OperationCPUTimerTest::TestReset has a step where it starts a timer, busy waits for 1ms, and then checks to see if the timer observed 1ms of elapsed CPU time. This has proven to be a flaky assertion, with the elapsed time sometimes being less than 1ms. Most failures see an elapsed CPU time in the 800,000ns range, but some go as low as 150,000ns.

My understanding of why this might happen is the following:

The busy waiting is implemented by creating an atomic boolean and continually reading it in a loop, while having a separate thread use std::current_thread::sleep_for to sleep for 1ms before setting the atomic.
Under the hood, sleep_for uses nanosleep, which is documented as using Linux's CLOCK_MONOTONIC.
The timer being tested calculates elapsed time by subtracting the two measurements taken during start() and stop().
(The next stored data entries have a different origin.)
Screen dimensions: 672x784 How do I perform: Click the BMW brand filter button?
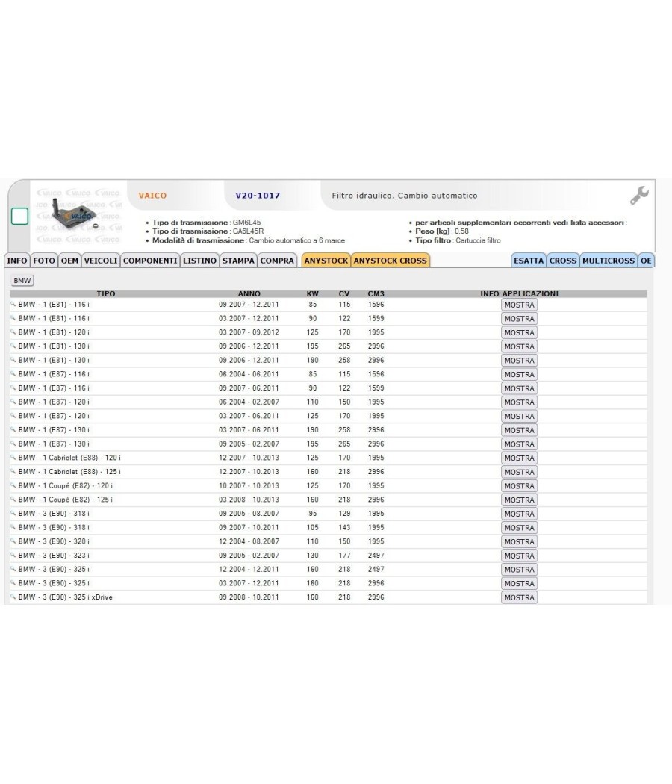point(22,281)
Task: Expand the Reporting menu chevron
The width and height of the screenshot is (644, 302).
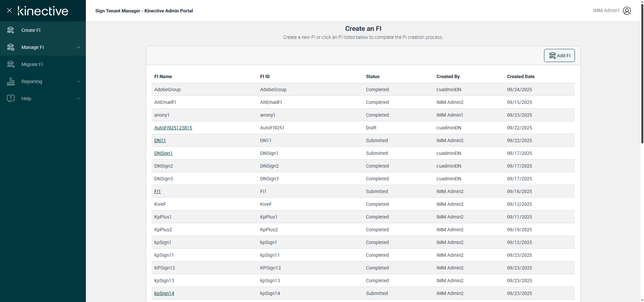Action: click(78, 81)
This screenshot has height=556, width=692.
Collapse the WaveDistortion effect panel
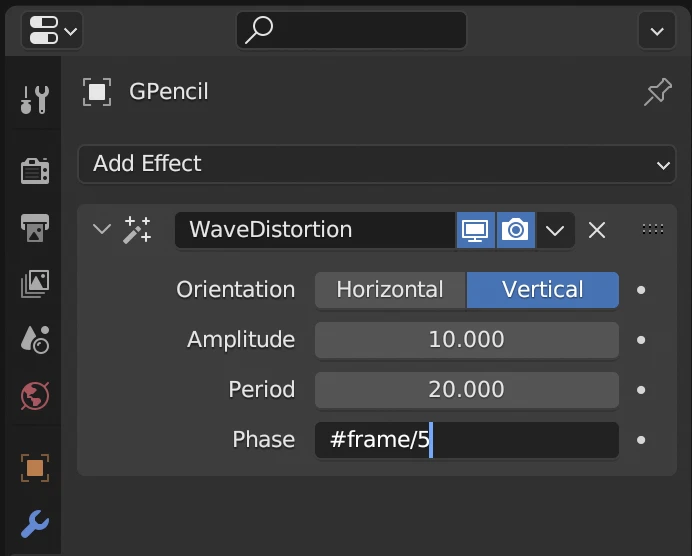[x=101, y=229]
Both of these measurements are made using Linux's CLOCK_THREAD_CPUTIME, which is based on the number of CPU cycles observed.
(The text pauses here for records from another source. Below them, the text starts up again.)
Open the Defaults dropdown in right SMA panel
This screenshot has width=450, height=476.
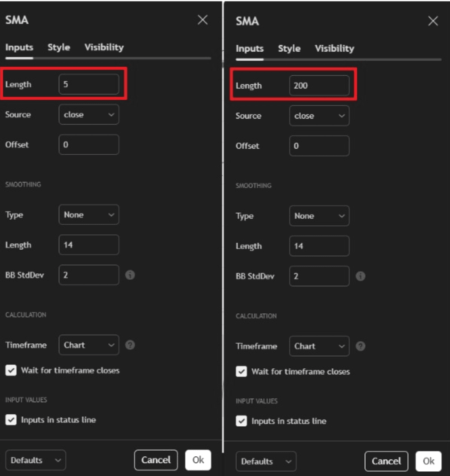(266, 461)
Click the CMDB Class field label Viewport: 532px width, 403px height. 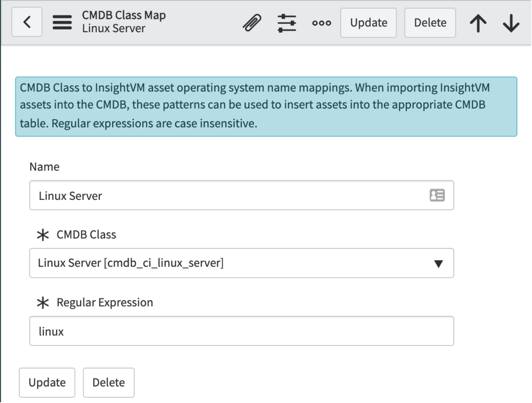click(x=86, y=234)
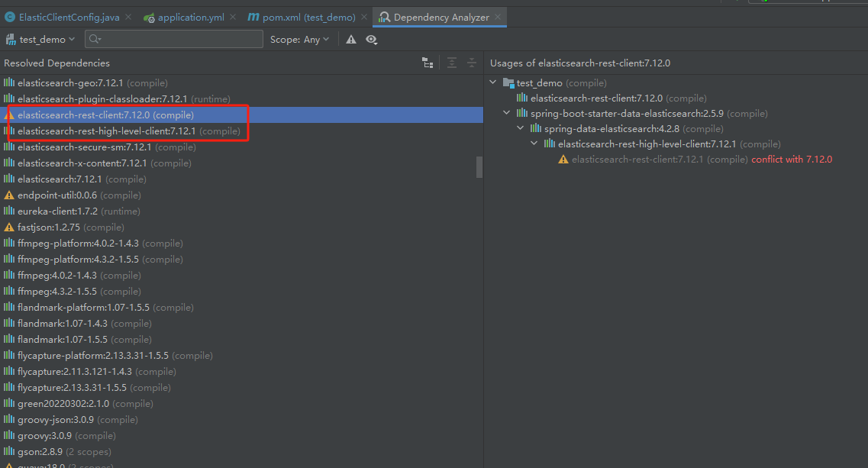Open the eye view options icon

point(372,39)
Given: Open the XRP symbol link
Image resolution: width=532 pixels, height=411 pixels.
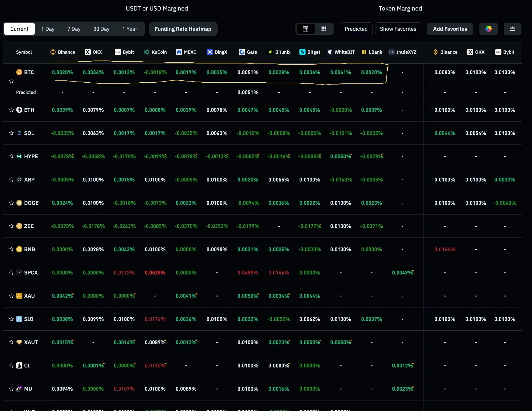Looking at the screenshot, I should [x=29, y=180].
Differences in the ways these two clocks operate might lead to inconsistencies in the amount of time spent sleeping and the amount of time perceived as being used by the CPU.
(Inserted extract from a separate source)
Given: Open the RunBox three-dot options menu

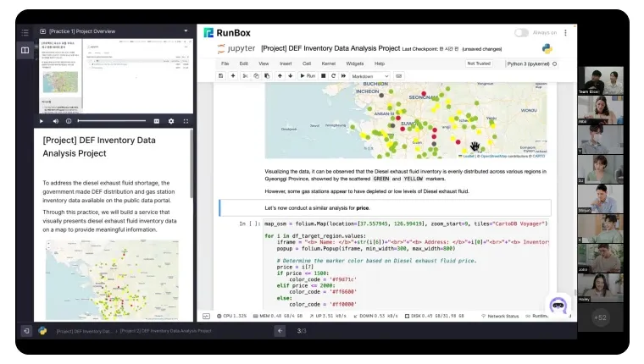Looking at the screenshot, I should coord(567,33).
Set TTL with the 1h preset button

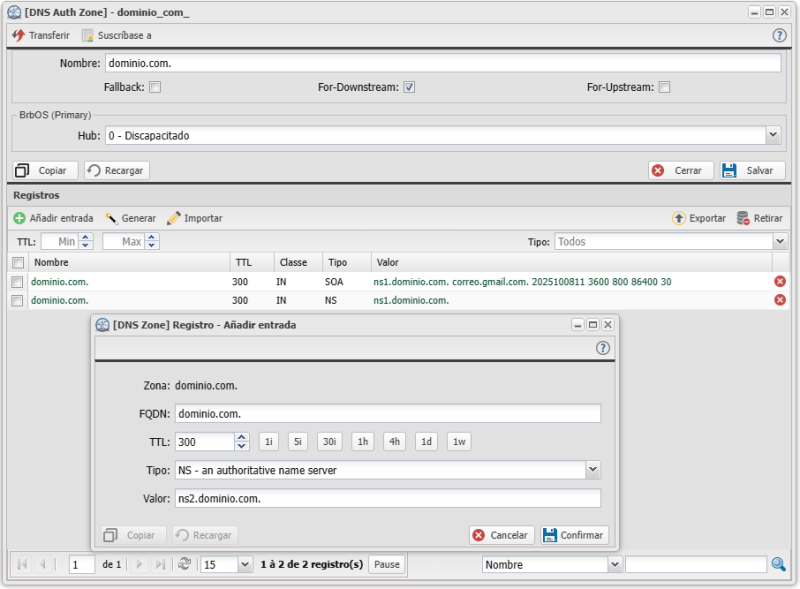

In particular, I have a few ideas about what these differences might be:

MONOTONIC_CLOCK always moves forward and isn't subject to regular changes of the system clock, but it can be adjusted by ntpd. If ntpd were slewing the clock forward, it could make the thread wake up sooner than expected, causing the observation of CPU time to stop earlier than planned.
The virtualization used for the Evergreen hosts could affect the measurement of a thread's CPU time. While the test thread is "busy waiting", the hypervisor could steal some CPU time away for other hosts running on the same hardware, decreasing the number of cycles that CLOCK_THREAD_CPUTIME observes as being performed by the thread. Meanwhile, the thread using CLOCK_MONOTONIC still sleeps for the normal 1ms. When checking how much CPU time was used, the timer will then under-report elapsed time due to the number of cycles being less than was expected given its idea of the virtual CPU frequency.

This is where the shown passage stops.